We’d also like to say a huge thank you to all the incredible photographers that have spoken at PhotoForum this year, to our generous hosts theprintspace, and to everyone that has come down to join us over the past twelve months. We’re grateful to be part of such a thriving community, and long may it continue.
Matt Writtle is a documentary and portrait photographer from the Black Country, now based in London. His practise focusses on those who are rarely heard, showing a fresh side to those often seen, or revealing a world that we never new existed. Since 1992, he has travelled the world documenting news, social and humanitarian issues for various national and international publications such as The Times, Evening Standard, Daily Telegraph, The Guardian and The New York Times.

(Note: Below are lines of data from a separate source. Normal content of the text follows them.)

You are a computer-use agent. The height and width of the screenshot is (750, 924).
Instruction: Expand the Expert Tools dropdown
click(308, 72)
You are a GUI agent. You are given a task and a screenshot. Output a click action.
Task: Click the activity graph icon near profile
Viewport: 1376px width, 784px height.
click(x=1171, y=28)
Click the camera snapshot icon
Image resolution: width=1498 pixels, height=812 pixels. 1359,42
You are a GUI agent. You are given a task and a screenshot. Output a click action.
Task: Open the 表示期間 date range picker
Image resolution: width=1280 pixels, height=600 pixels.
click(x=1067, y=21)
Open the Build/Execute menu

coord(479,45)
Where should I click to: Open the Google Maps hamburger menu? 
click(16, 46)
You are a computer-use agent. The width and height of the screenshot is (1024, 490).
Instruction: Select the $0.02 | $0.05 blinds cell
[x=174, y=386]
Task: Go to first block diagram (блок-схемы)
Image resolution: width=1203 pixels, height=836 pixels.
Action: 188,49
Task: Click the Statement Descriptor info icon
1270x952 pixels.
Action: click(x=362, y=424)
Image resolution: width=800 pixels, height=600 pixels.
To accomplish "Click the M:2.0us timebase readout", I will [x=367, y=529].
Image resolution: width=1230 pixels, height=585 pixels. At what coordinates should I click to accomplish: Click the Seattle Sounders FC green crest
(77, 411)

John Angerson started his career in the early 1990s, covering the fall of the Berlin Wall and the changing geopolitical landscape of Eastern Europe. Since then, his practice has continued to explore the different languages of documentary photography, focusing on how specific communities form, shift and develop. His personal projects have garnered critical acclaim and have been exhibited at major art institutions in the UK and overseas. His monograph, Love, Power, Sacrifice (Dewi Lewis), documented the Jesus Army over a twenty-year period and peers into a microcosm of fanatical religion.